California’s pension problems are so massive that any help should be welcomed, even from outside the state.

Enter Texas billionaire Democrat John Arnold, who announced an effort to reform unsustainable public pensions across the United States, starting in California.

According to Reuters, that sparked a response from Lowell Goodman, communications director for the southern California chapter of the Service Employees International Union, “It’s the height of narcissism for a Texas billionaire who doesn’t have to worry about his retirement to come into California to try and meddle with the secure retirement of working class people.”

Of course, the main issue with government pensions is not how beneficial they are to “working class people” — meaning government retirees — but whether the costs are rising so fast that taxpayers can’t possibly pay the tab.

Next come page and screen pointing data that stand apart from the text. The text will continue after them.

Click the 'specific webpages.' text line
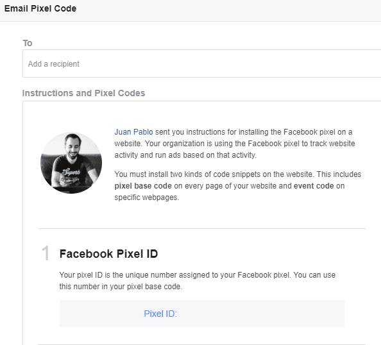This screenshot has height=345, width=381. (147, 198)
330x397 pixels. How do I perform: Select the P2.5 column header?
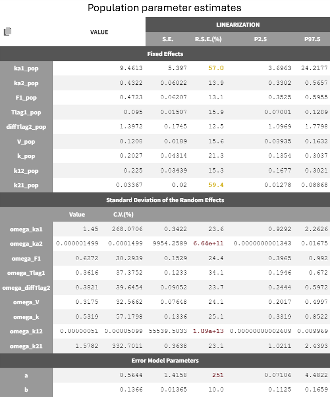[x=260, y=39]
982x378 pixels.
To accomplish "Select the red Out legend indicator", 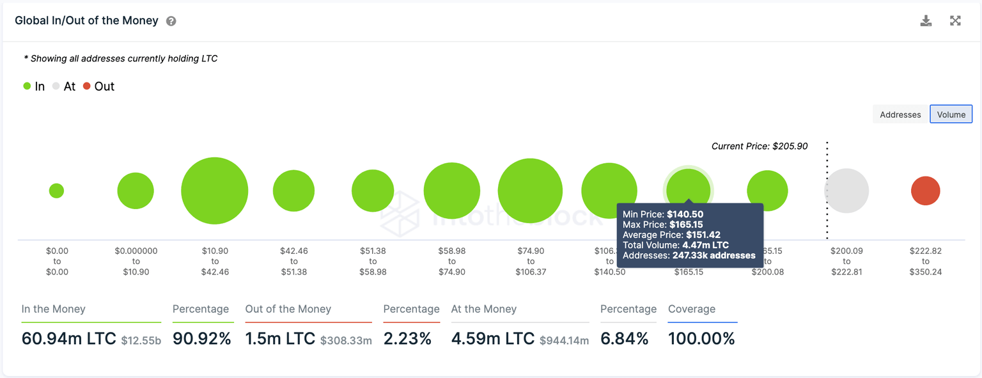I will [86, 86].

As Goodman surely knows, just last year San Bernardino and Stockton declared bankruptcy largely due to an inability to meet massive pension obligations.

It has to be troublesome for Democrats when even their own wealthy campaign contributors want to reform California public pensions to forestall what could burgeon into a nationwide crisis.

John Arnold

Arnold is a hedge fund billionaire centered in Houston.  His $3 billion natural gas trading hedge fund Centaurus Advisors was formed in 2002 after he left Enron as an energy trader. Although Enron famously collapsed into insolvency, Arnold left unscathed because at the time he actually was making money for the firm.

His $1.2 billion philanthropic foundation, the John and Laura Arnold Foundation, seeks to improve criminal justice, education, public accountability and research integrity, as well as reform unsustainable public pension systems. Denis Calabrese, a Republican political strategist and consultant to Texas Gov. Rick Perry, heads the foundation.

Despite the high technical credentials of the foundation’s staff in social welfare, education and law, it doesn’t have an expert in pension systems.  Instead, the foundation has taken to funding grass roots efforts at pension reform.

Arnold must seem odd to the union-dominated California Democratic Party.  He donated $35,800 to Barack Obama’s presidential campaign in 2007 and was an Obama campaign financing bundler in 2008.  He also has funded other Democratic candidates. According to Politico.com, Arnold’s philosophy is libertarian and his wife is a Democrat.

For its philosophy that all philanthropy and social welfare should be by the private sector, many have criticized the foundation. But the foundation’s philosophy of reform is technocratic, not based on conservative voluntary religious institutions.

Reforming CA

Arnold has put $10 million toward reforming pension systems in 25 jurisdictions in the last two years.  His foundation does not disclose which pension reform efforts were funded.  Reuters reported no funds have reportedly yet been committed to efforts in California.

But the foundation is reported to have been the secret donor of $150,000 to initially fund the California Foundation for Fiscal Responsibility.  The Arnold Foundation is seeking to fund other groups supporting ballot initiatives that would scale back California’s $500 billion hole in financing public pensions.

Democrats criticized First Lady Michelle Obama’s attendance at a fundraiser at the Arnolds’ home in 2011 because John Arnold wants to convert public pensions to 401(k) plans.  But needed pension reform may not be coming from the private philanthropic sector, thinks tanks, state legislatures, governors or the local governments, but from the business sector.

The Obama connection also may indicate that President Obama is concerned that the national public pension crisis could explode during his term in office. If that happened, it could damage his presidency much as the collapse of the Lehman Bros. shocked the Bush administration to the core in September 2008 and plunged the country into economic chaos.

The president sees not only the California bankruptcies, but the pending Detroit bankruptcy. CNN Money recently ran an article titled, “On the brink, Detroit halts debt payments, plans pension cuts.” The text began, “Detroit will immediately stop payments on about $2 billion in debt, the city’s emergency manager announced Friday, an effort to conserve cash. The manager, Kevyn Orr, also said Detroit will need to cut pay and pension and health benefits for city workers.”

Instead of flippant dismissals, such as that by the SEIU’s Goodman, California should be open to any reasonable proposal to solve our pension problems, including ideas from Democrats in the private sector.